Administrative Manual
Nursing Manual (Red)
Other _______________

Policy #: 1.29A

Original
Revision

Page
1
of 4

Title: Sequential Compression Device for
Legs and/or Feet (Adult)-Inpatient/HOD

I. PURPOSE

To apply external pneumatic compression to the venous system of the legs and/or feet
to aid in increasing blood flow clearance and reducing stasis and to prevent deep vein
thrombosis (DVT).

II. POLICY

When indicated, surgical patients should have the sequential compression device
(SCD) applied as soon after surgery as possible.
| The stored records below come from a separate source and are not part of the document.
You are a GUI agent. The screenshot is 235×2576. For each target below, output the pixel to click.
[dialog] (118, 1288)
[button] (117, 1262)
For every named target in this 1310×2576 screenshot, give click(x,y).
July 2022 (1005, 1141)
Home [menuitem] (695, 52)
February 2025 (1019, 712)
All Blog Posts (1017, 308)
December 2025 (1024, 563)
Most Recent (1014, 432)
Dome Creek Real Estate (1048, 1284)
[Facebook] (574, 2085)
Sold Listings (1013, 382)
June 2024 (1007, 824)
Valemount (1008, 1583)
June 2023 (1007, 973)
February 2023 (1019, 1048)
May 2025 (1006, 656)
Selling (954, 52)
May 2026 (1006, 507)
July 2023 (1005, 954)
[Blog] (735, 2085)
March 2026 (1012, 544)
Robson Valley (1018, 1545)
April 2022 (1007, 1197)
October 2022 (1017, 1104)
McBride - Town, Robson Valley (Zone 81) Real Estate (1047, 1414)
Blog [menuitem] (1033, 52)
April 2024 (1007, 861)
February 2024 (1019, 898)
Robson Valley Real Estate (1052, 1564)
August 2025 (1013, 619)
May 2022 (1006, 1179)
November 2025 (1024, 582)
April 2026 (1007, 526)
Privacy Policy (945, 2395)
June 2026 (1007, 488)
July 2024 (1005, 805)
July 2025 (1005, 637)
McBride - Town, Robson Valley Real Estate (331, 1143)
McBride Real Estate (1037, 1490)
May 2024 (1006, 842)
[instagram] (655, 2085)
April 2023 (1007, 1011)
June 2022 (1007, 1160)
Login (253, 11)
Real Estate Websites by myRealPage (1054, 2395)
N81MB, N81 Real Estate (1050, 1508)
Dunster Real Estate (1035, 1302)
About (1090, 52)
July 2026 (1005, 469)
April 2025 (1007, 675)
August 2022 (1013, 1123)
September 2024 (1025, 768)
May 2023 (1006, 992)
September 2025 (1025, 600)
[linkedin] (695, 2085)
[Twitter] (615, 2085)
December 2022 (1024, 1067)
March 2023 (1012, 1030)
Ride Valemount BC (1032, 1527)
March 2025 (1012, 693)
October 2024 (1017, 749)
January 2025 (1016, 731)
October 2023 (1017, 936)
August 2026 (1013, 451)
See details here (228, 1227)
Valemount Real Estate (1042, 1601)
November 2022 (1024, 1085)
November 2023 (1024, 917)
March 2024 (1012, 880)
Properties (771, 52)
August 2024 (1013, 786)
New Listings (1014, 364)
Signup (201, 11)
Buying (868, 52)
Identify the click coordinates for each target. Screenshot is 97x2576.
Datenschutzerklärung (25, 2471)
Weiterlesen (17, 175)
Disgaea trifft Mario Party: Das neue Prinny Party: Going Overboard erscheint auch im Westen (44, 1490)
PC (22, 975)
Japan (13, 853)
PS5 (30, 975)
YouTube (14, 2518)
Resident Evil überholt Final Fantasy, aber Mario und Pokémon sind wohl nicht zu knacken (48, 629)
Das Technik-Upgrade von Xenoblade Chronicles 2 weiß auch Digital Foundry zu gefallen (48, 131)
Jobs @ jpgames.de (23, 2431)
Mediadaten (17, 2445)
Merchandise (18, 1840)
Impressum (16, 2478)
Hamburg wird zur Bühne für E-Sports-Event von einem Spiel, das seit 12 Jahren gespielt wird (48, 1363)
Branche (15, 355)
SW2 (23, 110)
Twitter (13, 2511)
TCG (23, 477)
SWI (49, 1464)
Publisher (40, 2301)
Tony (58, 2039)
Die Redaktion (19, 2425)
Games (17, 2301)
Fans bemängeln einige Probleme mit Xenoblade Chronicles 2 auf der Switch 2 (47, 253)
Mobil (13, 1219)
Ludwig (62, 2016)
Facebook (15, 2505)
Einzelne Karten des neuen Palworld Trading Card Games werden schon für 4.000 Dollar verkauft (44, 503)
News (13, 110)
Ensure that the patient has an order
for mechanical venous thromboembolic (VTE) prevention.

III. EQUIPMENT

A. Controller compression device (order in the electronic health record).
B. Vinyl sleeves (pair), available from Central Services (CS) in knee length sizes:

Vinyl Sleeves Size
Small/Medium Fits calf size up to 21 inches (circumferential)
Large Fits calf size of 19-21 inches (circumferential)
Extra Large Fits calf size of 22-32 inches (circumferential)

C. Foot Cuffs:

Regular Express Foot Cuff® Large Express Foot Cuff®
Women's shoe size Less than or equal to size 7.5 Size 8 or greater
Men's shoe size Less than or equal to size 9 Size 9 or greater

NOTE: Do not use controller in presence of flammable anesthetics.

IV. PROCEDURE

A. Obtain provider's order for treatment schedule, and extremity(ies) to be treated.
1. Consider contraindication for sleeves/cuffs for patients with the following:
a. Any local condition with which sleeves would interfere, such as:
dermatitis, vein ligations (immediate post-operative), gangrene or
recent skin graft.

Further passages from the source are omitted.